• _Extracted material_:

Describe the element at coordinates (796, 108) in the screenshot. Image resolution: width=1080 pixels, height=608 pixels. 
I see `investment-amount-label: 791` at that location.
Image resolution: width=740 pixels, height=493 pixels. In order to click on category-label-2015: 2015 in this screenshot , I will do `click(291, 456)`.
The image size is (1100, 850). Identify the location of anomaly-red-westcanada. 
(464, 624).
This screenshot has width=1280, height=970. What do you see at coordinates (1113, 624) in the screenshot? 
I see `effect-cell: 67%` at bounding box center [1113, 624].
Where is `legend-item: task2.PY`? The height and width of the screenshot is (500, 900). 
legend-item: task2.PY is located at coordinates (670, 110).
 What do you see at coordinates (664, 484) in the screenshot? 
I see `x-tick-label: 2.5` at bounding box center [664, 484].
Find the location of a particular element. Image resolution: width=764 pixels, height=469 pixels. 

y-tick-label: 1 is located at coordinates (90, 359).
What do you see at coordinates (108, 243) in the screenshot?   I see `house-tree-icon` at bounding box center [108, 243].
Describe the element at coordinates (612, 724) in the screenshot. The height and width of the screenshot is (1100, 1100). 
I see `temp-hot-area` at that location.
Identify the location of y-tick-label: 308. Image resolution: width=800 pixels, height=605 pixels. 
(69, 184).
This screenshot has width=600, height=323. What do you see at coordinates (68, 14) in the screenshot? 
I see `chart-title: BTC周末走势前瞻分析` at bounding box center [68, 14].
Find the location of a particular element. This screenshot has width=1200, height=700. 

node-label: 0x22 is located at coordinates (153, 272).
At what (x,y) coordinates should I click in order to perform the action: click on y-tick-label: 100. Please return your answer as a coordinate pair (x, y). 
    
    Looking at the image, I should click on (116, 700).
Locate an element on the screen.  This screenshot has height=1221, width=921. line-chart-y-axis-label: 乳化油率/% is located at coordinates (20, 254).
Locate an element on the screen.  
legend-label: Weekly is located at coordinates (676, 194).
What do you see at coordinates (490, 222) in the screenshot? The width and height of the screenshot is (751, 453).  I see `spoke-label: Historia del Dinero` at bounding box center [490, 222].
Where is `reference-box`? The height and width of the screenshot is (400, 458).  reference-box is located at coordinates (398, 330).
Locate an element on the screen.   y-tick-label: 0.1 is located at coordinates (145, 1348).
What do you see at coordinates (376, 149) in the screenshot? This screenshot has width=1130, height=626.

• _The problem_:
Put every line of the data above into a numbered list, leaving out any blank lines.

• _Answer to this exercise_:
1. Describe the element at coordinates (796, 108) in the screenshot. Image resolution: width=1080 pixels, height=608 pixels. 
2. I see `investment-amount-label: 791` at that location.
3. Image resolution: width=740 pixels, height=493 pixels. In order to click on category-label-2015: 2015 in this screenshot , I will do `click(291, 456)`.
4. The image size is (1100, 850). Identify the location of anomaly-red-westcanada. 
5. (464, 624).
6. This screenshot has width=1280, height=970. What do you see at coordinates (1113, 624) in the screenshot? 
7. I see `effect-cell: 67%` at bounding box center [1113, 624].
8. Where is `legend-item: task2.PY`? The height and width of the screenshot is (500, 900). 
9. legend-item: task2.PY is located at coordinates (670, 110).
10.  What do you see at coordinates (664, 484) in the screenshot? 
11. I see `x-tick-label: 2.5` at bounding box center [664, 484].
12. Find the location of a particular element. Image resolution: width=764 pixels, height=469 pixels. 
13. y-tick-label: 1 is located at coordinates (90, 359).
14. What do you see at coordinates (108, 243) in the screenshot?   I see `house-tree-icon` at bounding box center [108, 243].
15. Describe the element at coordinates (612, 724) in the screenshot. The height and width of the screenshot is (1100, 1100). 
16. I see `temp-hot-area` at that location.
17. Identify the location of y-tick-label: 308. Image resolution: width=800 pixels, height=605 pixels. 
18. (69, 184).
19. This screenshot has width=600, height=323. What do you see at coordinates (68, 14) in the screenshot? 
20. I see `chart-title: BTC周末走势前瞻分析` at bounding box center [68, 14].
21. Find the location of a particular element. This screenshot has width=1200, height=700. 
22. node-label: 0x22 is located at coordinates (153, 272).
23. At what (x,y) coordinates should I click in order to perform the action: click on y-tick-label: 100. Please return your answer as a coordinate pair (x, y). 
24.     Looking at the image, I should click on (116, 700).
25. Locate an element on the screen.  This screenshot has height=1221, width=921. line-chart-y-axis-label: 乳化油率/% is located at coordinates (20, 254).
26. Locate an element on the screen.  
27. legend-label: Weekly is located at coordinates (676, 194).
28. What do you see at coordinates (490, 222) in the screenshot? The width and height of the screenshot is (751, 453).  I see `spoke-label: Historia del Dinero` at bounding box center [490, 222].
29. Where is `reference-box`? The height and width of the screenshot is (400, 458).  reference-box is located at coordinates (398, 330).
30. Locate an element on the screen.   y-tick-label: 0.1 is located at coordinates (145, 1348).
31. What do you see at coordinates (376, 149) in the screenshot? This screenshot has width=1130, height=626.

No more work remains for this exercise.